- **Work item**: Which lines in the data contain the word "Range"? Please copy each of them.

(Dataset excerpts)
☆ ☆ ☆ ☆

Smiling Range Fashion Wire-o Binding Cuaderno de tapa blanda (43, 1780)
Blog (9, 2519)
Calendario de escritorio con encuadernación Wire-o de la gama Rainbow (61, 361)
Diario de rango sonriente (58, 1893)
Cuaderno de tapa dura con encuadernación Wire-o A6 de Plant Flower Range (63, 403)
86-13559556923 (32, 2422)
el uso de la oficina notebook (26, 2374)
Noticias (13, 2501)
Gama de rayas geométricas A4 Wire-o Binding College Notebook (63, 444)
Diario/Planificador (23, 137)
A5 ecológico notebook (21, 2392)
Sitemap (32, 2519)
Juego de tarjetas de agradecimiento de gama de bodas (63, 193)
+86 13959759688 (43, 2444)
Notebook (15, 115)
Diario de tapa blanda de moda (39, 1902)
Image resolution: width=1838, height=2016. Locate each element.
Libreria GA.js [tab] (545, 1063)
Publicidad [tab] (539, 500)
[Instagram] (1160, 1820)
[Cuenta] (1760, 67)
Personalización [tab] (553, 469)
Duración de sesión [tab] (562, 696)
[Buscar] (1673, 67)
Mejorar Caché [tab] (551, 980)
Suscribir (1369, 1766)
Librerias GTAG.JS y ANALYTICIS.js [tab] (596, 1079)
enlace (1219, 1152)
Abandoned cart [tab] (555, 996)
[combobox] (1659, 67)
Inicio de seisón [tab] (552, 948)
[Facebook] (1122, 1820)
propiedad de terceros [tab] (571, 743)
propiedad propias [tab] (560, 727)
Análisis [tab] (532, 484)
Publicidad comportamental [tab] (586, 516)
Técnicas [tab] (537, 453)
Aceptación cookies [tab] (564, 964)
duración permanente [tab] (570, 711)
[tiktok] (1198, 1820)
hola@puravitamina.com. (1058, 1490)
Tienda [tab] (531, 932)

☆ ☆ ☆ ☆

- **Result of this exercise**:
Smiling Range Fashion Wire-o Binding Cuaderno de tapa blanda (43, 1780)
Cuaderno de tapa dura con encuadernación Wire-o A6 de Plant Flower Range (63, 403)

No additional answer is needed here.